**Задание A**
Верните без изменений участок записей от строки, содержащей «The image size is (586, 422).», до самого конца записей, включая обе границы.
**Задание B**
Напишите продолжение текста о записке Ампера о вероятностях, начиная сразу после его последнего предложения.

**Исходный текст**
|
Записка Ампера о вероятностях
Занятия, проекты, исследования Ампера до сих пор не имели гласности; все оставалось в тесном кругу друзей, даже не нужно исключать из этого двух его рукописных записок, представленных лионской академии. Теперь, напротив, молодой ученый является перед публикой, и как надобно было ожидать, по случаю вопроса спорного, запутанного и трудного для решения.
Обширное поле математики, с одной стороны, обнимает теории отвлеченные, а с другой — бесчисленные их приложения. С последней стороны, наука обращает на себя общее внимание; поэтому во все времена видим беспрестанно новые вопросы, извлекаемые или из наблюдений естественных явлений, или из общественной жизни; поэтому имена простых любителей иногда вписываются в ученую историю.
Когда Гиерон, царь сиракузский, подозревая мошенничество своего ювелира, пожелал открыть его без порчи своего венца; тогда он обратился к Архимеду и навел великого геометра на открытие основного закона гидростатики, на самое блестящее открытие в древности.
Любопытный, заметив в Кенигсберге семь мостов, построенных между двумя рукавами Прегеля и островом Кнейпгофом, спросил, нельзя ли перейти через них, не переходя два раза через один и тот же мост; и любопытный, захотевший узнать, каким образом должен двигаться конь, чтоб пройти все шестьдесят четыре клетки шахматной доски, не возвращаясь два раза на одну и ту же клетку, — были основателями геометрии положений, которую провидел уже Лейбниц, и которая не имеет надобности в величинах количеств.
Наконец, спекуляция одного светского игрока, кавалера Меле, в век Людовика XIV, произвела вычисление вероятностей, или по крайней мере, направила в эту сторону идеи Паскаля и Ферма, двух величайших гениев, которыми должна гордиться Франция.
Эту последнюю ветвь прикладной математики один знаменитый геометр назвал общим смыслом, выраженным вычислением; но она не была принята без оппозиции.
Даже ныне публика не понимает, что аналитические формулы могут заключать в себе тайну судебных приговоров, могут определять сравнительное достоинство решений различных судов; она также неохотно верит числовым пределам, в которых помещаются средние выводы из многих рядов наблюдений, более или менее между собой согласных. Что же касается менее полезных задач, относящихся к играм, то простой смысл убеждает, что они входят в область алгебры; но и здесь в подробностях, в практике встречаются действительные затруднения, достойные проницательности мастеров науки.

**Исходные данные**
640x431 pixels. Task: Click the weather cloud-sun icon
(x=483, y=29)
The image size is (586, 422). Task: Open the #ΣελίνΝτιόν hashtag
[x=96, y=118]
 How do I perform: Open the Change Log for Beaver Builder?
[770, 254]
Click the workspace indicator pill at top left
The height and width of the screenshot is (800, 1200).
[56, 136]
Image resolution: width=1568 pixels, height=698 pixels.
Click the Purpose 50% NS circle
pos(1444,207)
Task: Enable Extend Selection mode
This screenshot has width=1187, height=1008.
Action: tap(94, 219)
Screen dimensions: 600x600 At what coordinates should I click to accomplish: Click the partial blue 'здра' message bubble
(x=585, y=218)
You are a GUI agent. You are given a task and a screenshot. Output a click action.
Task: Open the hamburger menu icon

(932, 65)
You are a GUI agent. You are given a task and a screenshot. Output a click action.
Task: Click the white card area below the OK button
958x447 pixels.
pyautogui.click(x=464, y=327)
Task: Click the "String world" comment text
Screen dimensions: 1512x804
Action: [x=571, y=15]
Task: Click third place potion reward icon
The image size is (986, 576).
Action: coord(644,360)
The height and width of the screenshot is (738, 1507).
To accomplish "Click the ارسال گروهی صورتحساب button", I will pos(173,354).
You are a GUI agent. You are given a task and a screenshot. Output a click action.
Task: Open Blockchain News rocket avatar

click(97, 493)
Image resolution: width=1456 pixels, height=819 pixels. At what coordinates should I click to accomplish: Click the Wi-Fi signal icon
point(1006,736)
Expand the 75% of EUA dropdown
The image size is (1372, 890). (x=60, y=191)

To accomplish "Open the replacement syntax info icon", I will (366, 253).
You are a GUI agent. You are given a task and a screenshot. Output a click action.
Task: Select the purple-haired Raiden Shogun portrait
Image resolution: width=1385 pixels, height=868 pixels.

**Итоговый результат A**
The image size is (586, 422). Task: Open the #ΣελίνΝτιόν hashtag
[x=96, y=118]
 How do I perform: Open the Change Log for Beaver Builder?
[770, 254]
Click the workspace indicator pill at top left
The height and width of the screenshot is (800, 1200).
[56, 136]
Image resolution: width=1568 pixels, height=698 pixels.
Click the Purpose 50% NS circle
pos(1444,207)
Task: Enable Extend Selection mode
This screenshot has width=1187, height=1008.
Action: tap(94, 219)
Screen dimensions: 600x600 At what coordinates should I click to accomplish: Click the partial blue 'здра' message bubble
(x=585, y=218)
You are a GUI agent. You are given a task and a screenshot. Output a click action.
Task: Open the hamburger menu icon

(932, 65)
You are a GUI agent. You are given a task and a screenshot. Output a click action.
Task: Click the white card area below the OK button
958x447 pixels.
pyautogui.click(x=464, y=327)
Task: Click the "String world" comment text
Screen dimensions: 1512x804
Action: [x=571, y=15]
Task: Click third place potion reward icon
The image size is (986, 576).
Action: coord(644,360)
The height and width of the screenshot is (738, 1507).
To accomplish "Click the ارسال گروهی صورتحساب button", I will pos(173,354).
You are a GUI agent. You are given a task and a screenshot. Output a click action.
Task: Open Blockchain News rocket avatar

click(97, 493)
Image resolution: width=1456 pixels, height=819 pixels. At what coordinates should I click to accomplish: Click the Wi-Fi signal icon
point(1006,736)
Expand the 75% of EUA dropdown
The image size is (1372, 890). (x=60, y=191)

To accomplish "Open the replacement syntax info icon", I will (366, 253).
You are a GUI agent. You are given a task and a screenshot. Output a click action.
Task: Select the purple-haired Raiden Shogun portrait
Image resolution: width=1385 pixels, height=868 pixels.

**Итоговый результат B**
Всякий понимает, что при равных ставках опасно играть с тем, кому игра предоставляет более условий (шансов) для выигрыша. Всякий с первого взгляда видит, что если два игрока имеют неравные условия для выигрыша, то ставки должны быть также неравными; если условия одного из игроков, например, в десять раз выгоднее условий противника, то ставки должны относится как 10 к 1. Эта точная пропорциональность ставок с условиями выигрыша есть правило необходимое и достаточное для всякой честной игры. Но, несмотря на истину математических правил, есть случай, в котором благоразумный человек не должен играть. Кто, например, имея миллион условий для выигрыша, поставит миллион против одного франка?
Для объяснения такого исключения, такого несогласия вычисления со здравым смыслом, Бюффон полагал, что к правилам, казавшимся тогда достаточными, нужно прибавить новые соображения, которые называл он нравственной оценкой. Он замечал, что, как бы по инстинкту, мы не можем не принимать в расчет влияние, какое проигрыш или выигрыш может иметь на наше положение или на образ нашей жизни, и что выгоду приобретения нельзя мерить особенной величиной приобретения, т. е. без сравнения его с капиталом приобретшего. Геометрическое отношение приращения капитала с самим капиталом, по мнению Бюффона, совершенно сообразно с нашим образом жизни. Следуя правилу великого натуралиста, нетрудно понять, почему человек в полном разуме не может ставить миллиона против франка, хотя его условие выигрыша в миллион раз более условий его противника.
Введение нравственных соображений в математическую теорию игры уменьшает ее важность, ясность и строгость, и потому надобно сожалеть, что Бюффон, на основании этих соображений, дошел до следующего заключения: «Длинный ряд случаев есть роковая цепь, влекущая к несчастью» или простыми словами: «ремесло игрока ведет к верному разорению».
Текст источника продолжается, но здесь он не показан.